> _Extract_:

Lately, God has asked me to do a lot of kooky things. But, knowing me as well as He does, He usually filters them through my friend Dorothy, from whom I'll believe anything. D and I are in ministry together. We're a team, though we have no official designation. I'm the Elisha to her Elijah. If I have a title, it would have to be Dorothy's Right Arm. God gives her these wonderful mind-blowing ideas for cutting edge, experiential worship. She's the forest thinker. I, for some reason known only to God, have the ability to help her flesh these ideas out into the nuts and bolts needed to actually get it done. I'm the tree thinker, I'm good with details.
This week, my assignment is boxes - specifically, wrapping a bunch of empty boxes to use as fake "presents" for our upcoming Christmas drama set. Sometimes, it's a good thing to be a saver - I happened to have enough boxes lying around my house and didn't have to go out box hunting (similar to fox hunting, without the gun). See, God knows if He said, "this week I really need you to go forth and wrap some boxes" I would say, "Excuse me? What?"
In the year or so that D and I have served together in ministry at our current church I have found myself doing the following:
1. Making a life size mirror frame and being a mime "reflection" on stage.
2. Making a giant heart out of red cloth and pool noodles.
3. Spent an afternoon researching scent diffusers (and doing lots of "sniff" tests to weed out obnoxious or allergy provoking scents.)
4. Carting around big pieces of cardboard for our cardboard testimony service.
5. Measuring giant lengths of cloth using D's garage floor marked off as a measure and then cataloguing and wrapping them onto bolts.
6. Teetering precariously from the top of a 15 ft. ladder pinning various sorts of cloth all around the stage area.
7. Carrying all sorts of miscellaneous set design accoutrements in my purse and pockets - safety pins, tape, gaffers clips.
8. Spent an afternoon discussing the logistics of making bread in a bread machine and how to time it for communion.
9. Spent countless hours researching such things as stage light gels, stage flat foam, and flannel board figures.
10. Created a giant life-size flannel board for Easter service.

> _Entries provided_:

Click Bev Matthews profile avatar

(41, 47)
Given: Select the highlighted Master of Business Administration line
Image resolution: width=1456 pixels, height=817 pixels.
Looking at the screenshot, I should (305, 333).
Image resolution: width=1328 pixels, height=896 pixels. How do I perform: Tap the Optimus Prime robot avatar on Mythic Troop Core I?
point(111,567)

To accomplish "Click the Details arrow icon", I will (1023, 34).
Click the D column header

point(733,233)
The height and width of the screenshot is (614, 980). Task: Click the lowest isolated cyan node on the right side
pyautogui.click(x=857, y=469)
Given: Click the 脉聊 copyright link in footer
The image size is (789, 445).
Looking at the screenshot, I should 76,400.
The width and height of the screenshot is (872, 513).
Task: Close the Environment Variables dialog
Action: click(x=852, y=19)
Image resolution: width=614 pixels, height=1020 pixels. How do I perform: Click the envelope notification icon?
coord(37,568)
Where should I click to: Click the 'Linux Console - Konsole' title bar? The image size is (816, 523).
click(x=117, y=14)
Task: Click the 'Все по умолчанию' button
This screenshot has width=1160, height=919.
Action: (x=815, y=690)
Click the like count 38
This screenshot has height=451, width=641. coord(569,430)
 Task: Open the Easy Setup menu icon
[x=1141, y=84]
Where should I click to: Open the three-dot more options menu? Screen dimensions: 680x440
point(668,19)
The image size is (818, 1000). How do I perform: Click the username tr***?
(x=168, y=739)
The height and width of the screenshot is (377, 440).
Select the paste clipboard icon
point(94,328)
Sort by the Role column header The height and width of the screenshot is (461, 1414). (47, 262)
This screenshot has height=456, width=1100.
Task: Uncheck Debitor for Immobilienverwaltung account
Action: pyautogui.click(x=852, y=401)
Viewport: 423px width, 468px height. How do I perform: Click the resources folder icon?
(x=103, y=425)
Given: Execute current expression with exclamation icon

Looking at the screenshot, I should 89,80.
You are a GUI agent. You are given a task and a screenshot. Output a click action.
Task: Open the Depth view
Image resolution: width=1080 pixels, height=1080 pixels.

> _Check your understanding_:
[A] Decide whether each statement below agrees with the ministry essay, answering yes or no and quoting the words of the essay that settle it: (i) The writer had to go out searching for boxes to wrap. (ii) The writer calls Dorothy the forest thinker. (iii) The ladder used for pinning cloth around the stage was 15 feet tall.
[B] Carry the ministry essay forward from the end of its tenth listed item.

> _Task-by-task results_:
[A]
(i) No: "I happened to have enough boxes lying around my house and didn't have to go out box hunting"
(ii) Yes: "She's the forest thinker."
(iii) Yes: "Teetering precariously from the top of a 15 ft. ladder"

[B]
I'm sure I've forgotten some, but those are the most memorable ones that spring to mind. It's funny and amazing how God has found me a niche that only I can fill. I've always been a Jill-of-all-trades (or, as I like to put it, a Renaissance woman). Like my dad, I know a little bit about a lot of stuff, and I'm good at researching what I don't know. I'm not an artist, per se, but I have enough creative/artistic ability to manage in many different areas. I can draw some, paint some, sew some, craft some, fix some. I have a working knowledge of carpentry and have learned how to jeri-rig most anything (from the Fix It Master, my husband). And what I don't know how to do I can learn pretty quickly.
Who but God would have designed this crazy ministry position for me? We have an actual group; we call ourselves the pPod (because many of us are a "P" on the Myers-Briggs) but really my ministry is to be Dorothy's assistant/right arm/tree detail person/researcher. I'm sort of an adjunct part of the creative team, but not exactly.
I don't even really know what I'm doing. I'm making it up as I go along. But since Dorothy says she is too, I guess that's okay. I worry sometimes that what I'm doing is not significant (in the big picture). I mean, I'm not helping orphans in Russia or treating AIDS patients in Africa. But as I was driving along praying about this God whispered in my ear that perhaps I might encourage or open the door for God to speak to those who will. Hmmm. Food for thought.
In the meantime, I have some boxes to wrap.
1 comment:
And I am so thankful for you...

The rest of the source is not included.